The Athens herbarium does focus more on plants growing in the Southeast than other areas. “Generally speaking, the bias is towards locality,” Hughes said. Whether a plant is native or invasive doesn’t matter much. If it grows in Georgia, it’s fair game for the herbarium. Weeds also get collected and preserved for posterity. Some cultivated plants are kept in the records as well, but they are marked as such.

One of the many functions of an herbarium is helping identify new species. While this doesn’t happen often, it’s necessary to search through recorded specimens to make sure a particular plant hasn’t yet been documented. 

Recently, a researcher thought they’d found a cryptic Oxalis species, Hughes said. A cryptic is a species that looks the same, but is genetically different from the other species. This particular oxalis (also known as wood sorrel, and sometimes mistaken for clover because of the leaf shape) flowers at a different time than other samples. The herbarium allowed the scientist to check known records to test their theory. “It’s painstaking to determine,” Williams said. 

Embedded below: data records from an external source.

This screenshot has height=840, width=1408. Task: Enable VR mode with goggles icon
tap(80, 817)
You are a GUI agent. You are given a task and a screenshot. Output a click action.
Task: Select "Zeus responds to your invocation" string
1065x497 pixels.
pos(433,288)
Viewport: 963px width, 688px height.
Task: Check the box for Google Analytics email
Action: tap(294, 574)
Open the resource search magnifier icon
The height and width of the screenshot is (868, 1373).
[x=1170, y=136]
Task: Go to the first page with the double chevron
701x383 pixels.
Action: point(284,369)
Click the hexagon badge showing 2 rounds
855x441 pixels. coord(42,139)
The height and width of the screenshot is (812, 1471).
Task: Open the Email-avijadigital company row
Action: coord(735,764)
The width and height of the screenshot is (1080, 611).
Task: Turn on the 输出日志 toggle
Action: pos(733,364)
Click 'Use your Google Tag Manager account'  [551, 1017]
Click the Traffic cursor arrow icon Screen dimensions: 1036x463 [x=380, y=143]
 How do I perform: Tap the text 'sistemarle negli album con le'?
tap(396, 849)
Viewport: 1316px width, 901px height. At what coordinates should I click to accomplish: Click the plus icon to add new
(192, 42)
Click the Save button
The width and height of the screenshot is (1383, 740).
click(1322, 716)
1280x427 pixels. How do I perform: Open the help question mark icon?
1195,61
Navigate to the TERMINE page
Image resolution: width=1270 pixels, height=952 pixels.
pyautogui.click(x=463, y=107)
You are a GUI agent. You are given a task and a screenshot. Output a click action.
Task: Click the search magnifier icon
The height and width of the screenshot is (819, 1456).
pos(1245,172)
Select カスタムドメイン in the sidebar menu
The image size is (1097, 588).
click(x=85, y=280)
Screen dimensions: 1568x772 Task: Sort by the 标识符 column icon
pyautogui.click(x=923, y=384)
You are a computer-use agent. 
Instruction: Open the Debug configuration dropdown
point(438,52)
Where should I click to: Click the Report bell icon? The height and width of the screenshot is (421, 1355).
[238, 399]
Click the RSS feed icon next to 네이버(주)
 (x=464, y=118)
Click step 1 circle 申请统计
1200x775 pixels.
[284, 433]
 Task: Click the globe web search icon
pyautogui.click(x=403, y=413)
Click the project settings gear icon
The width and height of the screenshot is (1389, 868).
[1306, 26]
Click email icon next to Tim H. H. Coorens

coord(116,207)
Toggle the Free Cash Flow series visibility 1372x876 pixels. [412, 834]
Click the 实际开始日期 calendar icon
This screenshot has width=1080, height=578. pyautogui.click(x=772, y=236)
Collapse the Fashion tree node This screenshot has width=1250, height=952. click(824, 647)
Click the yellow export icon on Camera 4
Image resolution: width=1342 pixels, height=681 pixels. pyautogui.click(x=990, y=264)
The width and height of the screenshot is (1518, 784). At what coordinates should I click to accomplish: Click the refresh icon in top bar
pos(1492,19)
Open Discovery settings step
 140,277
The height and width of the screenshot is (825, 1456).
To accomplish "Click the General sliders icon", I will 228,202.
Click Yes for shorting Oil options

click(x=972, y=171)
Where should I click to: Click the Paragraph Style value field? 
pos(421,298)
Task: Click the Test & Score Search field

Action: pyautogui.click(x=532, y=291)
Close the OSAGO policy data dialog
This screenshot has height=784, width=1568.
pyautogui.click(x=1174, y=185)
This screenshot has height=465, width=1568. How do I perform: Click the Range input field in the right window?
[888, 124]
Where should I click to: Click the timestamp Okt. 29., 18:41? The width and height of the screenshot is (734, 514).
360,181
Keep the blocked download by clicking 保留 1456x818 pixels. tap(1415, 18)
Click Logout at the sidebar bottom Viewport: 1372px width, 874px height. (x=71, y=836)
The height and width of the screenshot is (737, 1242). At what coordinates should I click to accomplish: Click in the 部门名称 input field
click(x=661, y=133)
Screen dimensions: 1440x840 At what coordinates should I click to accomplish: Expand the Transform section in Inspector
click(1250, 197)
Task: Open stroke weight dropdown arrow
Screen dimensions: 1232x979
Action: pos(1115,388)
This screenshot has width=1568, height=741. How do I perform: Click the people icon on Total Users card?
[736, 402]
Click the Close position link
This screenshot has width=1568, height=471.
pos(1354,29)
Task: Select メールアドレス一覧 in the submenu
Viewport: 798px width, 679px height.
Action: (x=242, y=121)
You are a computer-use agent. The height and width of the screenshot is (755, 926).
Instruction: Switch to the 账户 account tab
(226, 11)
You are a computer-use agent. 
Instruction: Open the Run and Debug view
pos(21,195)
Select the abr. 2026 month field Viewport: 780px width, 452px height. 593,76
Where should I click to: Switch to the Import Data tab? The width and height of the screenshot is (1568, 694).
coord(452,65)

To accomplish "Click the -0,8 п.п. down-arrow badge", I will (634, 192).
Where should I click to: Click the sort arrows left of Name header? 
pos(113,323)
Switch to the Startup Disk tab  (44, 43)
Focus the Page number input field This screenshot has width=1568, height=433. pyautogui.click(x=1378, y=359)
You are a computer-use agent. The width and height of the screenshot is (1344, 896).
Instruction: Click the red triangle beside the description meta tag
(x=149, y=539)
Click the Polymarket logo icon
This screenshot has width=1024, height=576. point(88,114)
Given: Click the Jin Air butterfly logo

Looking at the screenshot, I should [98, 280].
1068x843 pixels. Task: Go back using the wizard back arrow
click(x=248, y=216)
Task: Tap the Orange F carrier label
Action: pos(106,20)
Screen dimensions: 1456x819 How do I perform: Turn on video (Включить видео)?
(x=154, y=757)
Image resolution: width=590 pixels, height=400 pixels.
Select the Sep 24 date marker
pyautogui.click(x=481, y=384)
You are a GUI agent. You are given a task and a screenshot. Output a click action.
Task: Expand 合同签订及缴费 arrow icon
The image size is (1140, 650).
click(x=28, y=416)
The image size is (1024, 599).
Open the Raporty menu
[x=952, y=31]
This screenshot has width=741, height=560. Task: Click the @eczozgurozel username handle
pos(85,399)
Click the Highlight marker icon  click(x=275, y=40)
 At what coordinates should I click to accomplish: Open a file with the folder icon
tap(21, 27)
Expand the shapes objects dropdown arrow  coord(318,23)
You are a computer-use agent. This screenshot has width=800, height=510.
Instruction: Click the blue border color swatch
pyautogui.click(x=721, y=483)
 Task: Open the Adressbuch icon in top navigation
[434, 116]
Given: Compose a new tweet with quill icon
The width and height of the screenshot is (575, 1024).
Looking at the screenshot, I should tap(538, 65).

But, if you’re like me, you’re not aiming for ground-breaking research—you just want to learn more about plants. Non-researchers can learn from the herbarium as well, though it’s not like a museum. “We don’t have things on display,” Hughes said. 

“But people can still schedule tours with us,” Williams added.  

Interested folks will need to make an appointment for a general tour. The herbarium hosts groups like the 4-H, Trees Atlanta and the Department of Natural Resources for fun and educational classes. Opportunities for public activities, like pressed plant art, are posted on the group’s Instagram @ugaherbarium. 

I’ll be keeping an eye out for the public events myself. While a general tour gave me an idea about how the herbarium works, I’d love to take a botany class with these knowledgeable plant people.